Early in my training to work in conflict resolution, I realized that most conflicts I encountered in my work were not about beliefs, emotions or personalities, but about power. That alone was a significant realization, however in writing my first book about negotiating at an uneven table, the insight blossomed further. Definitions of power were the catalyst.
The first noteworthy aspect of this is that the word power is used in a variety of disciplines generating a variety of definitions and meanings: physics, sports, math, sociology, etc. This introduces a degree of blurred meaning at the outset. Definitions of power not linked to some specific universe of thought, however, yield more interesting information.
Merriam-Webster and Oxford both provide the first meaning of power: ability to act or create an effect; the ability to do something as a faculty or quality. Essentially this is self-agency. The second meaning of power introduces contrasting information: possession of control, authority, or influence over others; the capacity or ability to direct or influence the behavior of others or the course of events. Essentially this is dominance.
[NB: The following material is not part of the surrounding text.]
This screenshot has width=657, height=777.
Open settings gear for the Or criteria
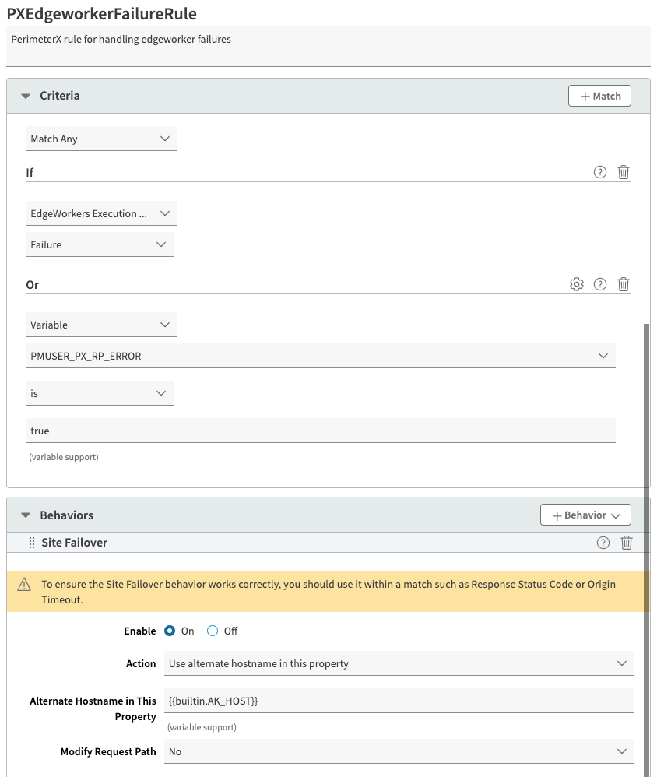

And here the insight explodes: the second meaning of power, when exercised by a person, can contain, compromise, even eliminate the first meaning for those being controlled. Essentially, though the first meaning is meant to be primary, it is not, since the primacy of the second meaning can result in the loss of self-agency for others.
What became clear to me is that I live in a country that primarily pursues and manifests the second meaning while giving lip-service to the first. We negotiate dominance, not self-agency. We want control, not simple creation of effects. As becomes apparent, if the coin of the realm is control and dominance, then power conflicts are about who gets to control things and who gets to dominate. Self-agency may be a lovely idea, even admired and applauded, however the real driver of our social selves in the US is dominance and control. As a result, many persons who are dominated by others believe this is the only definition of power, and feel they have no power, abdicating their self-agency.
Once you see this distinction, it becomes useful to see what definition people are using when they use the word “power”. If you keep track of this, you will quickly notice how obsessed we are about dominance power and how self-agency is rendered silent or invisible, particularly when dominant forces confine the self-agency of others. When Lord Acton made his famous quote about power, he seems to be referring to dominance power: “Power tends to corrupt, and absolute power corrupts absolutely. Great men are almost always bad men…”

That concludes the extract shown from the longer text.